» The problem:
Only the lines from the one with "Given: Select Fergal Downes' JV logo avatar" through the last line of the data below are to be duplicated, exactly and without pictures.

» Screenshot grounding data:
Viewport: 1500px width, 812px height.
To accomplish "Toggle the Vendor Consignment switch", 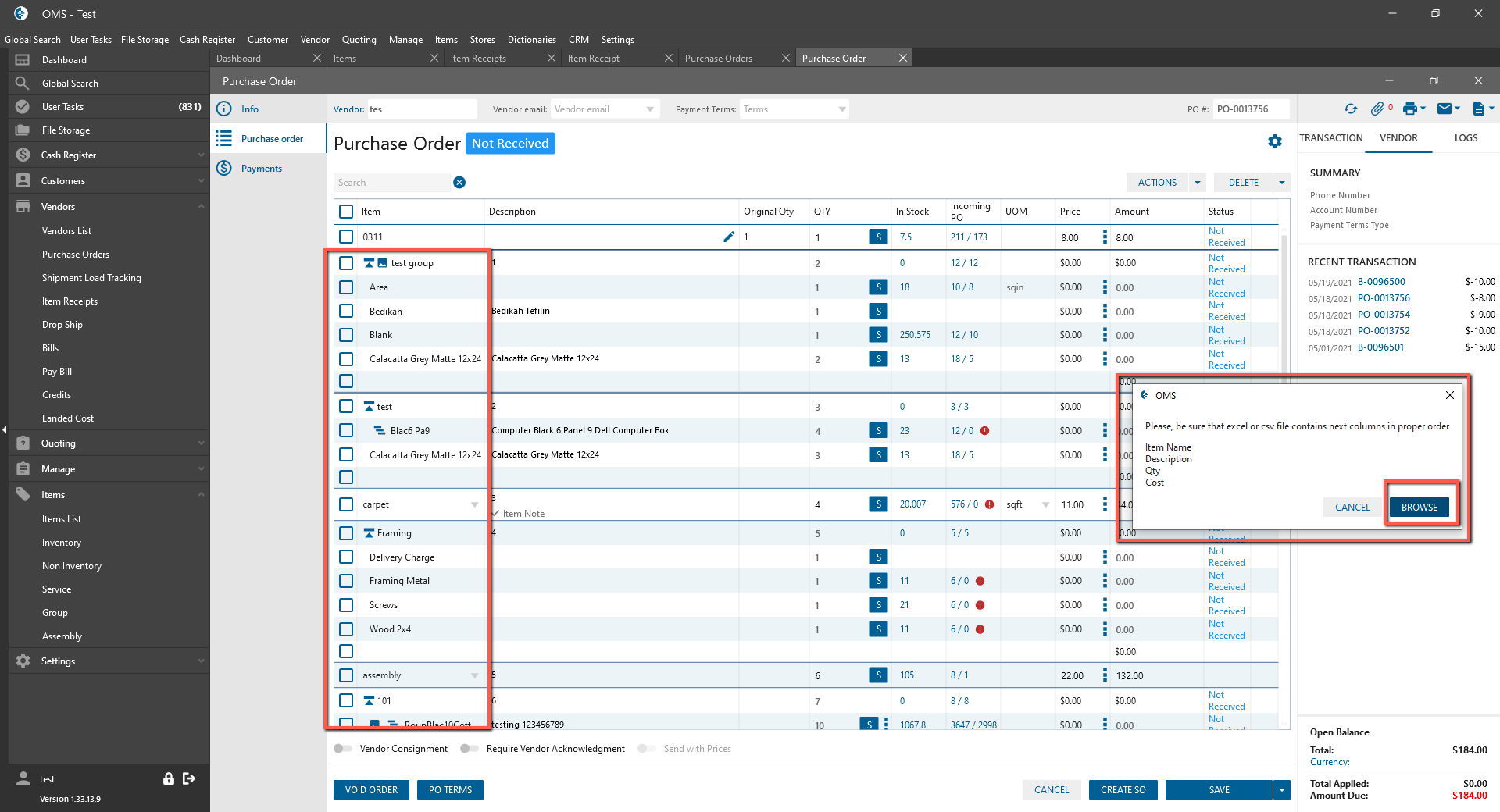I will (343, 749).
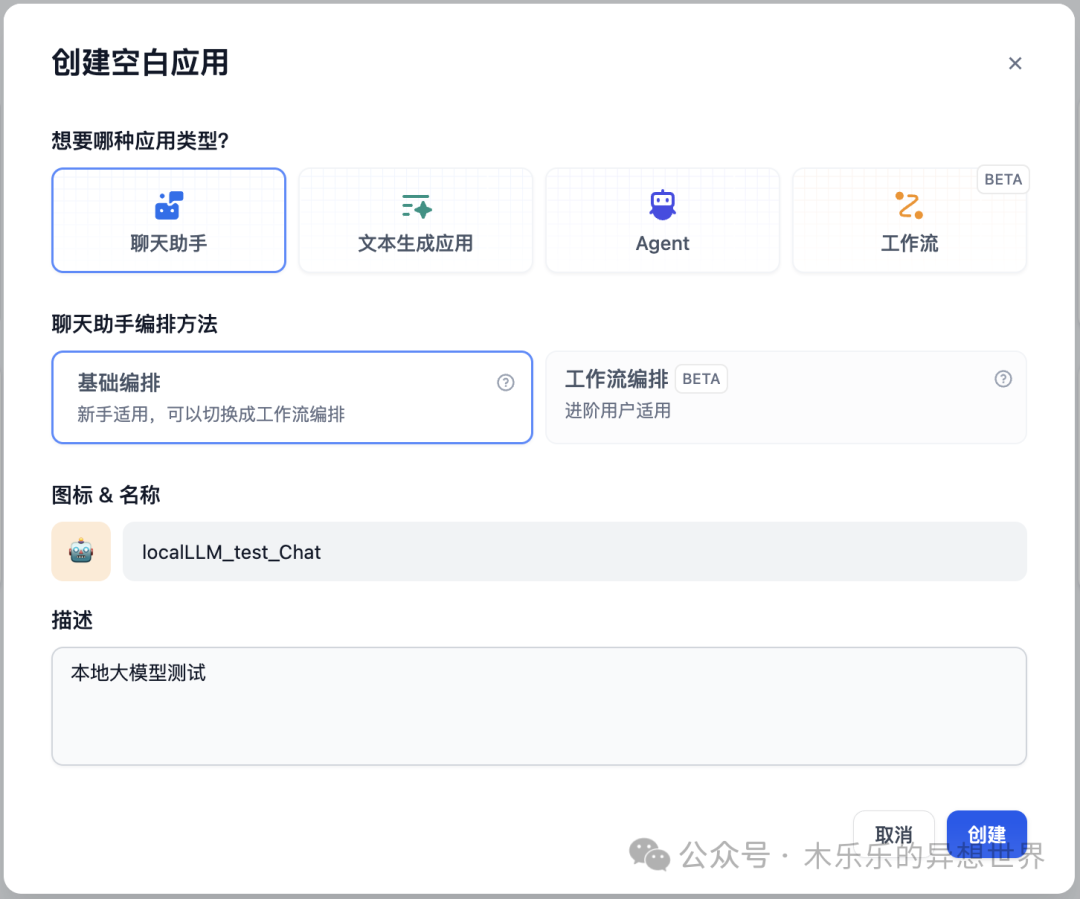Focus the localLLM_test_Chat name field
This screenshot has height=899, width=1080.
(x=574, y=551)
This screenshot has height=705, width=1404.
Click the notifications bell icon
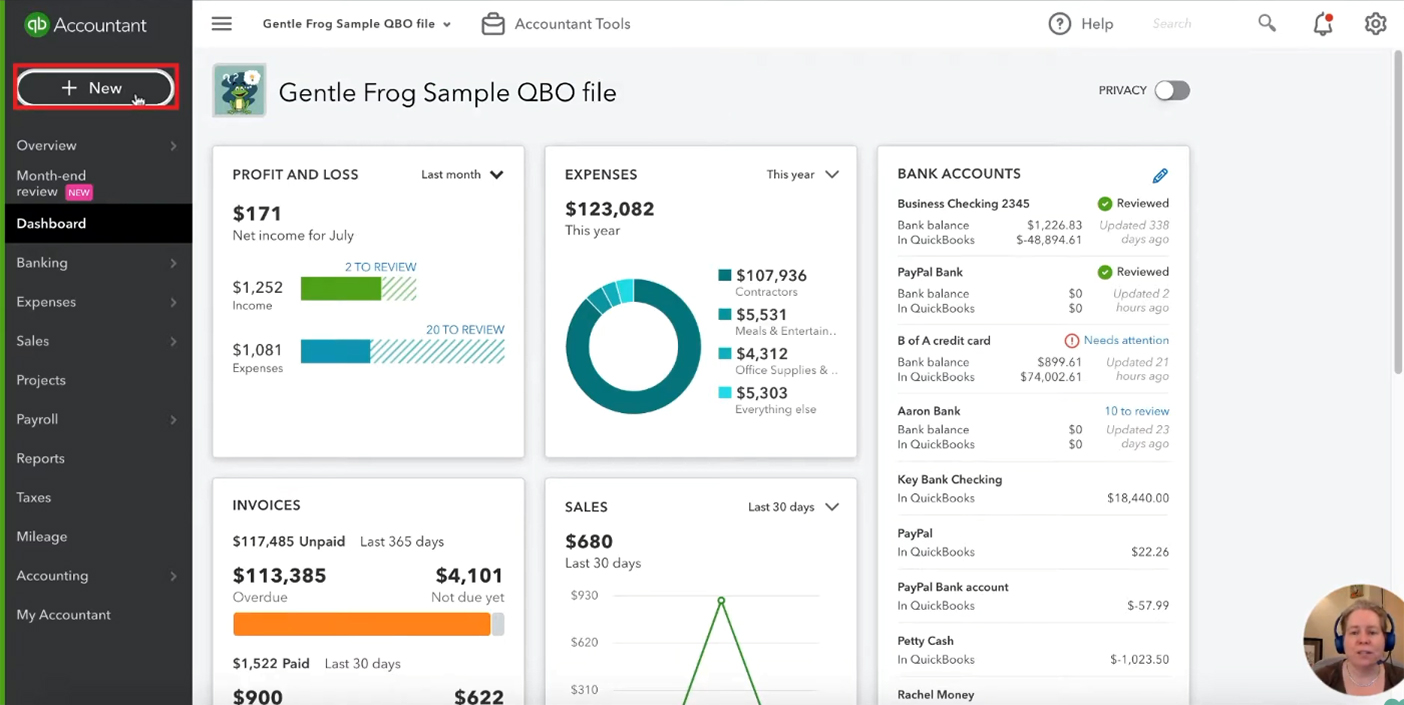[x=1323, y=24]
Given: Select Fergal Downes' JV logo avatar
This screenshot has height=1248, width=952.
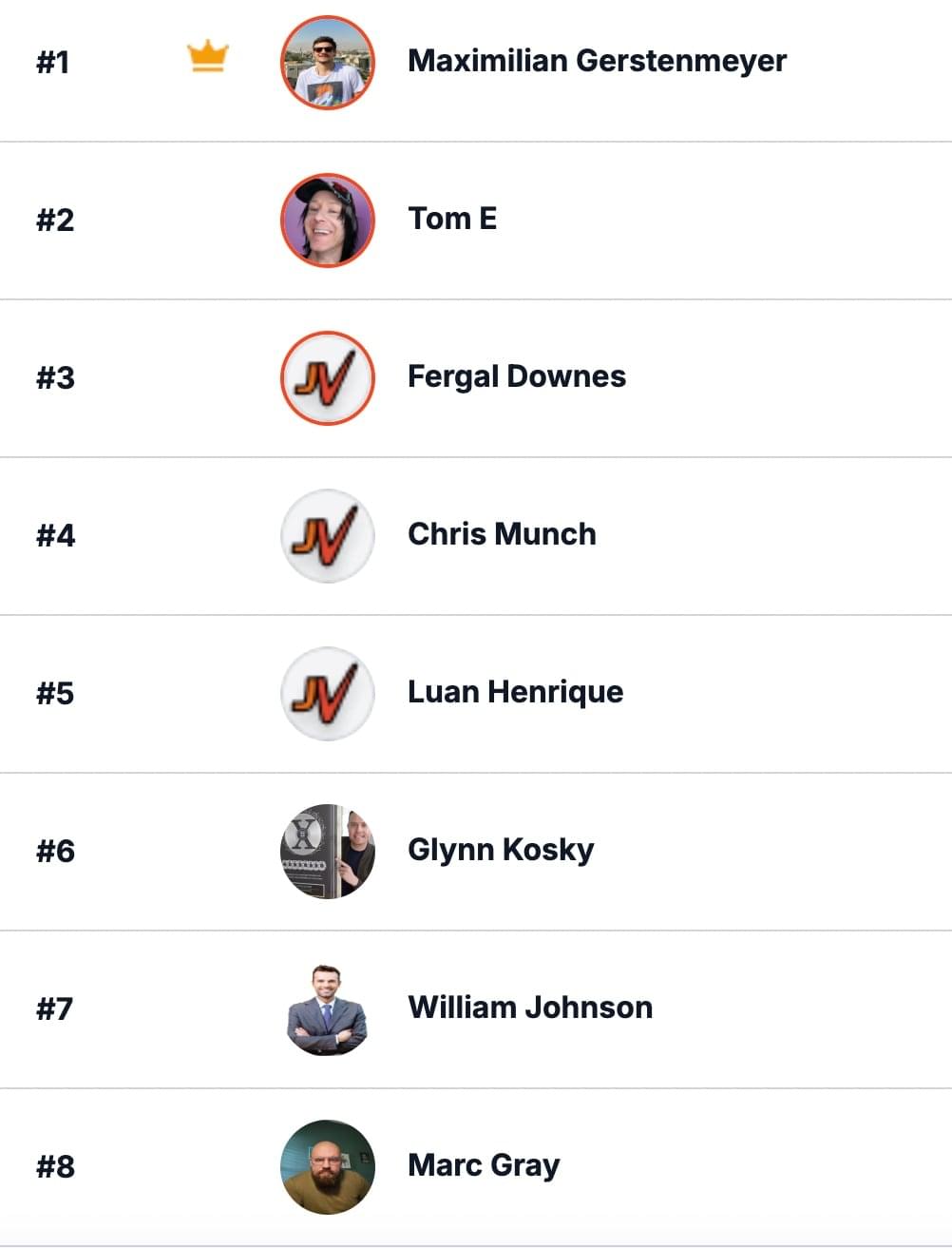Looking at the screenshot, I should point(328,378).
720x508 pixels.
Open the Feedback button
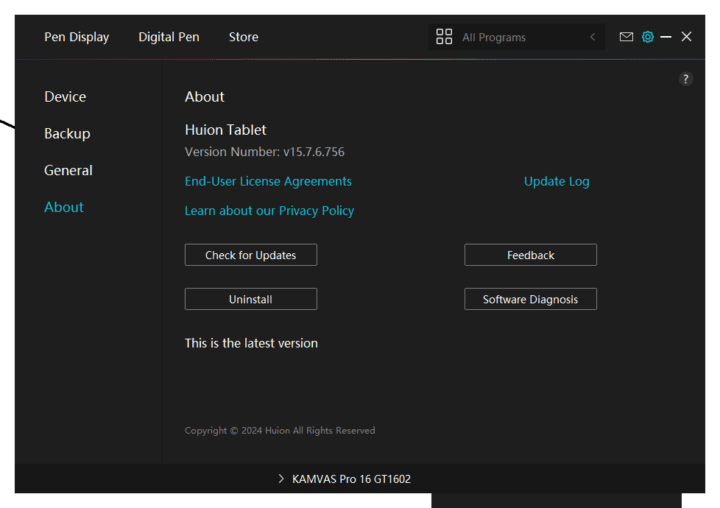(530, 255)
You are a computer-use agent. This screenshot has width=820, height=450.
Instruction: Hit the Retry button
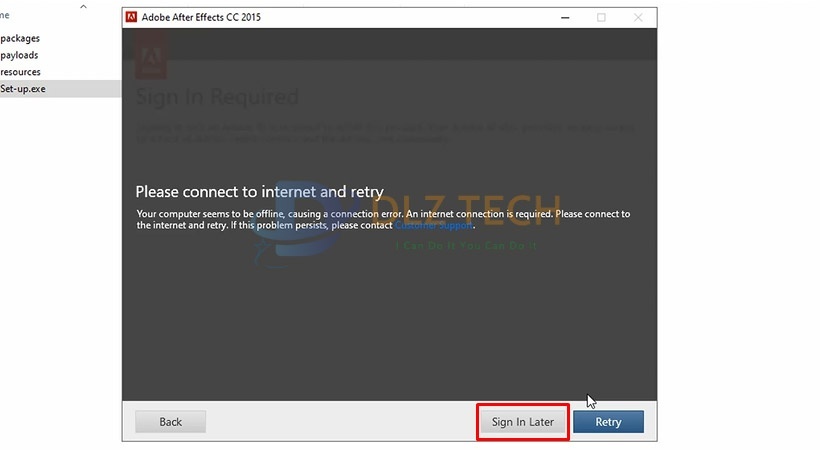pyautogui.click(x=608, y=422)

» Written answer:
Given: Select Fergal Downes' JV logo avatar
This screenshot has height=1248, width=952.
Looking at the screenshot, I should point(328,378).
720x508 pixels.
Open the Feedback button
(530, 255)
You are a computer-use agent. This screenshot has width=820, height=450.
Instruction: Hit the Retry button
pyautogui.click(x=608, y=422)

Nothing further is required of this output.